任务: 请将下列各行逐字照录，一行不漏，其中的图像一律略去。

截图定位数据
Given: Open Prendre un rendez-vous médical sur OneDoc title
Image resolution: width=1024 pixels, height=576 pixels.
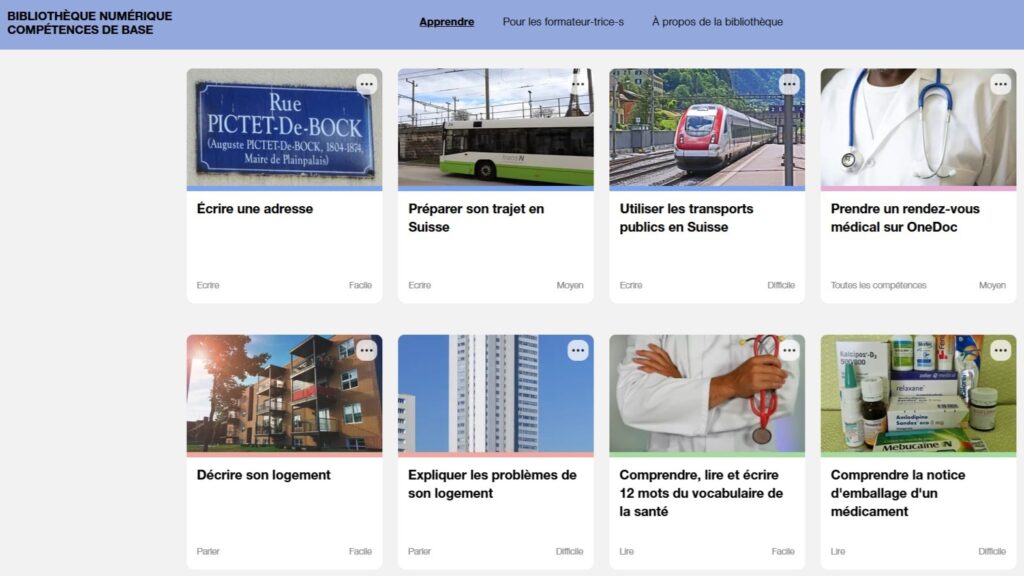Looking at the screenshot, I should [905, 218].
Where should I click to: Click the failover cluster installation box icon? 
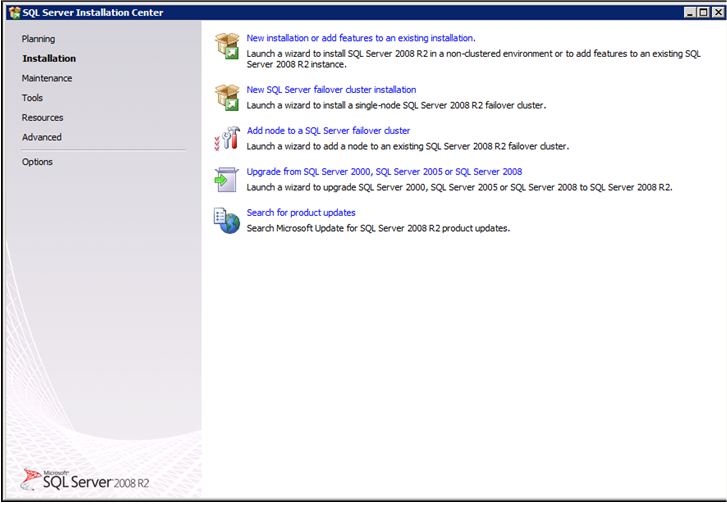pos(227,97)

练习输出:
Given: Open Prendre un rendez-vous médical sur OneDoc title
Image resolution: width=1024 pixels, height=576 pixels.
Looking at the screenshot, I should [905, 218].
Where should I click to: Click the failover cluster installation box icon? 
pos(227,97)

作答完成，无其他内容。